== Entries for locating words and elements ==
— Start —

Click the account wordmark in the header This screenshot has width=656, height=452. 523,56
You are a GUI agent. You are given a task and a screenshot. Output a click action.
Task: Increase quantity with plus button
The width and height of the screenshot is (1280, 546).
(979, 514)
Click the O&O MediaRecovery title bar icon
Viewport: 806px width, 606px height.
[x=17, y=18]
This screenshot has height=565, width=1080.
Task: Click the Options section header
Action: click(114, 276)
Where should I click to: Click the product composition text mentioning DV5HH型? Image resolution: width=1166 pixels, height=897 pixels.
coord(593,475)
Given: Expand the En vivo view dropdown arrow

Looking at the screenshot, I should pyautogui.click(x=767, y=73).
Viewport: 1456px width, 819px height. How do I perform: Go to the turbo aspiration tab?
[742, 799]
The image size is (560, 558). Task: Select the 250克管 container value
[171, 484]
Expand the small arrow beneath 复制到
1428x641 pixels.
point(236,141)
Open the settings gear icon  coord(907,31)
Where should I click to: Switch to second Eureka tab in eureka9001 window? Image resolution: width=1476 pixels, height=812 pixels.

— End —

== Given request ==
Reproduce every line of the material above word for word, with no changes.

== Exercise response ==
Click the account wordmark in the header This screenshot has width=656, height=452. 523,56
You are a GUI agent. You are given a task and a screenshot. Output a click action.
Task: Increase quantity with plus button
The width and height of the screenshot is (1280, 546).
(979, 514)
Click the O&O MediaRecovery title bar icon
Viewport: 806px width, 606px height.
[x=17, y=18]
This screenshot has height=565, width=1080.
Task: Click the Options section header
Action: click(114, 276)
Where should I click to: Click the product composition text mentioning DV5HH型? Image resolution: width=1166 pixels, height=897 pixels.
coord(593,475)
Given: Expand the En vivo view dropdown arrow

Looking at the screenshot, I should pyautogui.click(x=767, y=73).
Viewport: 1456px width, 819px height. How do I perform: Go to the turbo aspiration tab?
[742, 799]
The image size is (560, 558). Task: Select the 250克管 container value
[171, 484]
Expand the small arrow beneath 复制到
1428x641 pixels.
point(236,141)
Open the settings gear icon  coord(907,31)
Where should I click to: Switch to second Eureka tab in eureka9001 window? Image resolution: width=1476 pixels, height=812 pixels.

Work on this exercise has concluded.